作者: kyadmin · 2026-06-02 · 首页 · 阅读 9

我是在西安的夏天里,第一次读懂了这座城。

那是七月末的一个午后,太阳明晃晃地挂在钟楼顶上,把整条南大街晒得发白,我从地下通道钻出来,迎面一股热浪,像是有人把蒸笼掀开了一道缝,街边的梧桐树垂着叶子,一动不动,连知了的叫声都变得懒洋洋的,这时候的西安,热得坦坦荡荡,毫不遮掩。

我记得看过一张老照片,是上世纪三十年代拍的西安南门,照片里的城墙灰扑扑的,城门洞黑黝黝的,有几个穿长衫的人正往里走,那时候的太阳,大概也是这样照着吧?城墙上的砖缝里,长着些不知名的草,在风里摇来摇去。
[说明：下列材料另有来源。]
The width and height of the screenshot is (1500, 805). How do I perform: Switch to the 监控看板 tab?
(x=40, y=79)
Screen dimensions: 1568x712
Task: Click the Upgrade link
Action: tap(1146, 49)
秋雨来的时候,西安就换了副面孔,雨丝细细的,软软的,落在大雁塔的青砖上,发出沙沙的声响,站在塔下往上看,塔檐的铃铛在雨里轻轻摇晃,叮叮当当的,传到很远很远,这时候的西安,安静得像一卷被雨水洇湿的宣纸,字迹化开了,却更见风骨,雨停了,天放晴,空气里都是湿润的泥土味,护城河的水涨了些,水面上漂着几片黄叶,缓缓地流向远方。

到了冬天,西安的北风凛冽,可是走在回民街上,热气腾腾的羊肉泡馍摊子,把寒冷逼退了三分,老板娘掀开锅盖,白茫茫的蒸汽涌上来,香味就顺着风飘出去老远,有一次我找了个角落坐下,看邻桌的老大爷掰馍,他掰得极慢,极认真,像在做一件精细的活计,馍掰好了,服务员端去厨房,过一会儿端回来一小碗,羊肉片码得整整齐齐,粉丝晶莹剔透,汤面上泛着油光,老大爷不急着吃,先凑上去深深吸一口气,然后才舀起一勺汤来,眯着眼睛慢慢喝下去。

这碗汤,热气袅袅地升起来,在半空中打着旋儿,就像这城里两千多年的烟云。

春天来得最温柔,三月的西安,柳絮飘着,像下了一场小雪,城墙下的迎春花开了,金黄的一小朵一小朵,密密地簇拥在一起,遛鸟的老人们坐在城墙根下,听鸟叫,说闲话,一个老太太推着婴儿车慢慢走过,车里的小孩伸手去抓柳絮,抓不着,咯咯地笑,空气里有玉兰花的香气,淡淡的,若有若无。

有时候我想,西安的天气,倒像是这座城的脾气,夏天的热,热得彻底,热得坦荡,就像汉唐的雄风,毫不遮遮掩掩;秋天的雨,细细绵绵,润物无声,像极了唐诗宋词的韵味;冬天的风,凛冽却不刺骨,像这城的历史,沉重却不压抑;春天的花开得无拘无束,柳絮飞得漫天漫地,更像长安的繁华旧梦,散落得到处都是。

天快黑的时候,我站在城墙上,西边的云彩烧得正红,把整座城都染成了桔红色,远处的大雁塔,小雁塔,钟楼鼓楼,都镀上了一层金边,风从塬上吹下来,带着远山的味道,这座城,就这样静静地立在这片土地上,历经几千年的风雨,看云卷云舒,看花开花落。

它不说话,只用自己的呼吸,日复一日,年复一年,温柔地讲述着那些说不完的故事。